И я увидел майский полдень. Чудесный месяц. Мы с Ленкой обычно вместе читали Карела Гинека Маху. Он написал знаменитую поэму о мае, мы учили ее в школе, закатывая глаза от сентиментальности стихов, еще не понимая, насколько легко удовольствия ведут к поэзии. Я прямо слышу, как Ленка читает эти строчки, как будто она рядом, как будто она снова в нашей палатке в лесу, лежит обнаженная, закинув руки за голову, и на белом пушке ее живота блестит пот.
Вот что должен был бы сейчас услышать Гануш.
Мы вместе перенеслись в то майское утро. Гануш из космоса, инопланетянин, лучший друг человека, и землянин Якуб Прохазка, первый богемский космонавт. Я задыхался. Кислород закончился, его весь поглотили жадные губки в моей груди. Несмотря на вцепившийся мне в ногу Коготь, корабль казался таким далеким. А смерть была совсем близко.
Май
Мы с Ленкой идем по краю Карлова моста
через необузданную ширь Влтавы, речной вены Богемии, которая разделяет наш город. Мы только что навестили в больнице бабушку и нашли ее в прекрасном расположении духа.

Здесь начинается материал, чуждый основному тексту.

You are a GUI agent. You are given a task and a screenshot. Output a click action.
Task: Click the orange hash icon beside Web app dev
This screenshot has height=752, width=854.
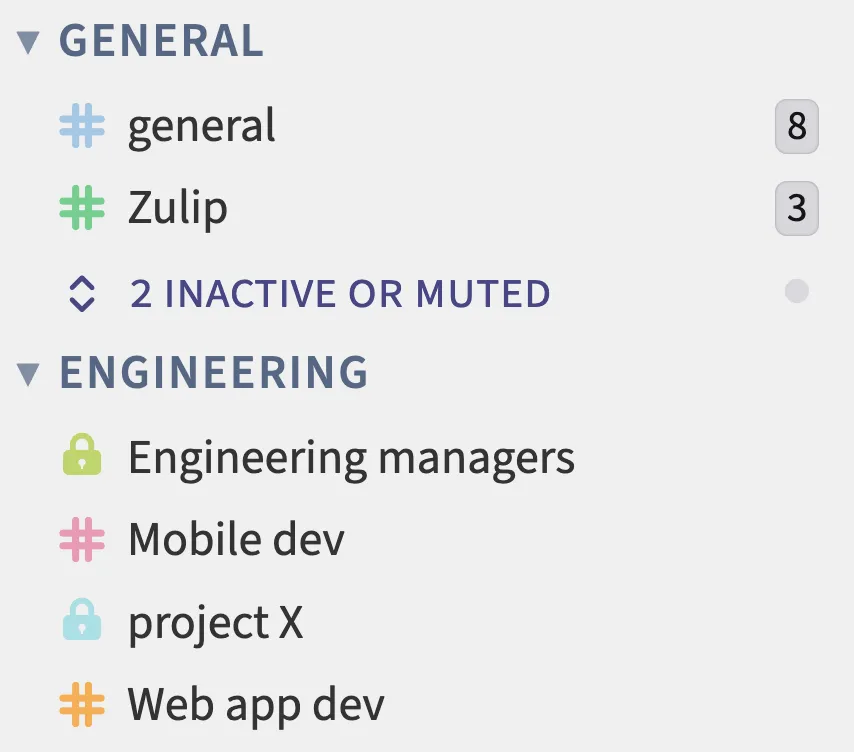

Она с удовольствием поела больничный капустный суп, хотя мы принесли ей бутерброды. Она спросила, не собираемся ли мы подарить ей правнука. Благодаря ее доброте и неожиданно скорому восстановлению после инсульта мы чувствуем облегчение и гуляем. Вокруг нас к привычному весеннему шуму примешиваются все языки мира.На мосту скандально известный художник рисует грубые карикатуры на невежд-туристов. Он вылавливает блох в своей бороде, попивает вино из кожаной фляги и ухмыляется прямо в платиновые лица пары из Швеции, ерзающей на его скамье. А потом пририсовывает мужчине козье вымя под подбородком, добавляет викторианские усы женщине. Я тысячу раз наблюдал за его выходками – нередко туристы просто поднимаются и уходят, а он кричит им вслед на своем придуманном языке. Но бывает, что чувство вины берет над его клиентами верх, и они оплачивают его нелепости.